Warp Introduces Voting and Fee Sharing token, veWarp
In order to revamp the Warp Token model and enhance user benefits, Warp Finance is enabling governance and other new functionalities by releasing veWarp tokens.
Many exciting changes are coming to Warp Finance, as we are launching v2 which introduces custom lending pool generation, Uniswap V3 compatibility, and the acceptance of new receipt tokens as collateral. With this new version, Warp has doubled down on its efforts to provide users with an optimal DeFi lending experience. A major part of this effort includes the decision to revamp the existing Warp Token model, with the veWarp fee sharing and governance token representing the first of many updates to be put into effect.
What is veWarp and how will it work?
Warp Finance has created a functionality for effectively making the existing Warp Token capable of delivering governance functionalities and fee sharing on the Warp Platform. Specifically, users can lock up their Warp Tokens into our vault, and will receive veWarp tokens in return. These veWarp are capable of sharing in profits from the platform, governance over Warp Token emissions to lending pairs, as well as voting on the supported lending pairs themselves. In this manner, highly active Warp users who already have earned Warp Tokens will be able to further participate in the platform and vote on various metrics via veWarp, being additionally rewarded with shared platform fees.
Lockup & Minting:
Under this new Warp Token function, users can lock up Warp Tokens to mint veWarp. Specifically, users can lock Warp tokens in the vault for 1 month to 2 years, and mint veWarp in return. The longer that tokens are locked up for, the higher amount of veWarp will be generated.
This veWarp is non-transferable and non-tradeable, and can only be used to vote, earn shared profits, or to be redeemed for the locked Warp tokens. There is a 50% penalty on unlocking Warp tokens earlier than the designated periods.
Furthermore, in Warp V2, we are opening up lending pairs for veWarp by giving veWarp holders receipt tokens to use as collateral. Within these pairs, because 50% is given up when the user pulls out of their agreement, then we can have the value of veWarp be 50% of the Warp collateral used, and using a 200% collateralization ratio, we can assume 25% of the total value of the Warp backing the veWarp can be used as collateral. This provides an additional benefit to veWarp in addition to those listed below.
Purpose and Benefits:
As mentioned, the veWarp token will be utilized to enable community governance over Warp token emissions to lending pairs, as well as the lending pairs supported on Warp. The veWarp token’s governance capacities will be structured similarly to that of Curve’s veCRV and SushiSwap’s oSushi.

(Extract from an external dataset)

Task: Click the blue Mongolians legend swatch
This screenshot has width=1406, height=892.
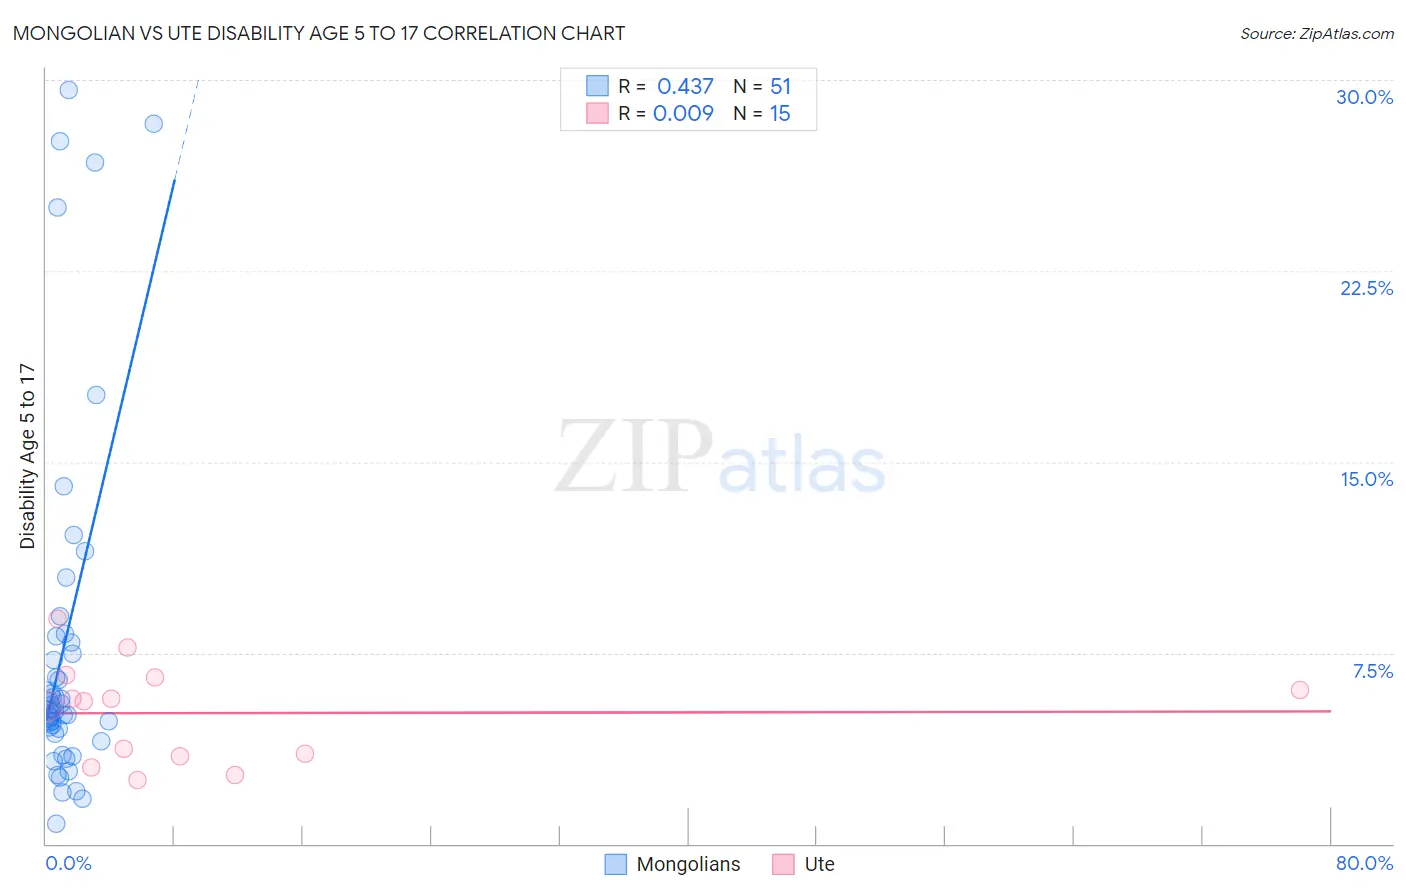Action: pos(616,864)
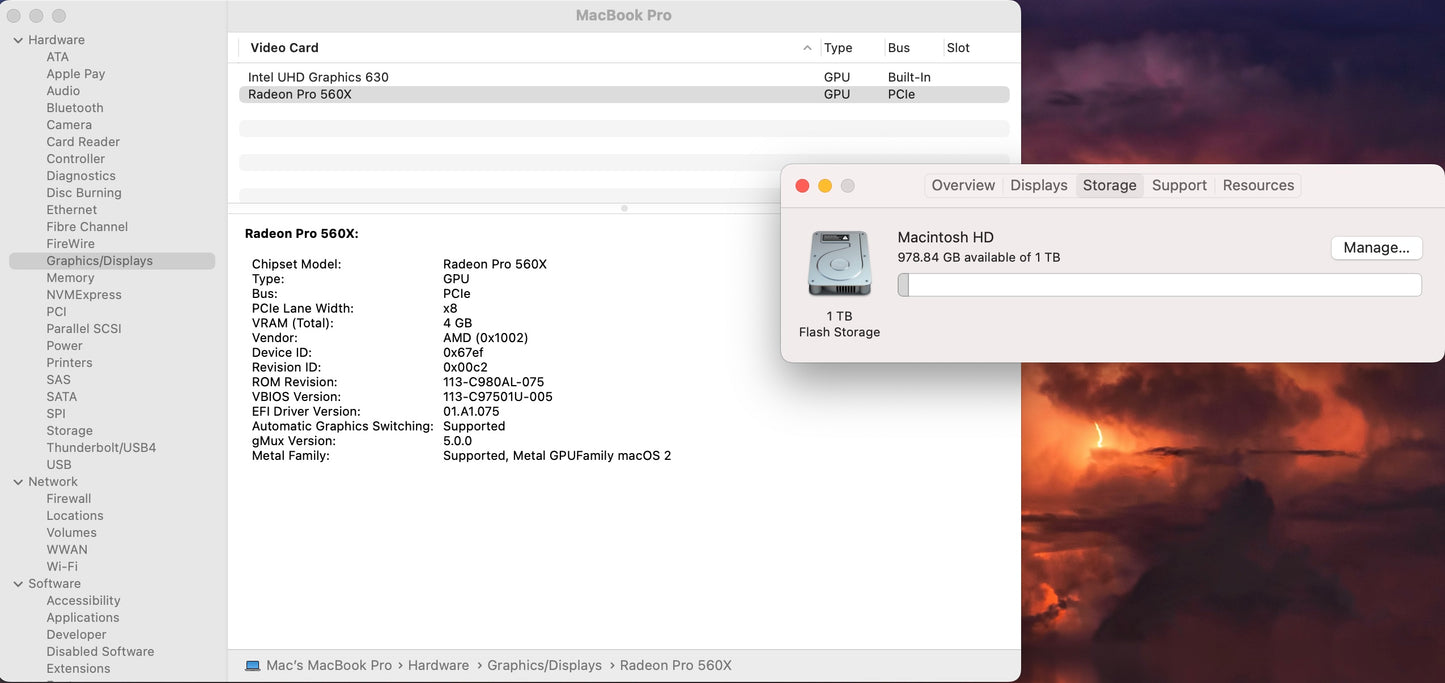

Like oSushi does for SushiSwap’s liquidity pairs, veWarp will act as a means for voting on the emissions to each lending pair, in addition to being used to vote for which lending pairs are supported. veWarp can be minted by locking up Warp tokens in our vault, meaning that those users earning veWarp are existing Warp protocol participants, and those earning a significant amount of veWarp must have a significant amount of Warp, which is only earned through platform participation. Warp team members will be kicking this off by locking up some of their team tokens for veWarp.
Furthermore, veWarp will act as a fee sharing token similar to xSushi. veWarp gives users a share of the fees generated by the platform — meaning, the fees generated will be able to be used to purchase Warp on the open market, giving the ability for veWarp holders to redeem their veWarp for Warp. This is what enables veWarp token holders to share in the fees generated from Warp Tokens.
In this manner, Warp ensures that there is a close alignment between the success of the protocol and the long-term believers. Token holders who lock up their tokens the longest will have the highest voting power, and receive the highest financial incentives, all while having skin in the game and prioritizing long-term growth over short-term fees.
One veWarp token is proportional to one vote.
Voting on lending pool selection and Warp token emission allocations to lending pools will occur each month. After voting, the vote will remain directed in the same pool, unless modified to select another pool, which can be done once per week. A user’s veWarp can be spread out across various lending pools, so that they are able to support multiple pools in proportions of their choosing.
Gauge weighting is used to determine the amount of veWarp required for a vote to pass (i.e. for a lending pool/emissions to be supported). Gauge weighting is calculated by dividing the total amount of veWarp voting for a particular option divided by the total amount of veWarp. Rewarded Warp tokens per vault is calculated based on this gauge weighting.
veWarp is launching after the launch of Warp V2, with more details to be announced. The capability of staking Warp for veWarp to be made available directly within the existing Warp Protocol interface.
By enabling users to lock up their Warp tokens for veWarp, the Warp protocol delivers essential governance and profit sharing capabilities in proportion to platform participation. This is just the first phase of remodelling the utility of the existing Warp Token, so keep an eye out for more updates.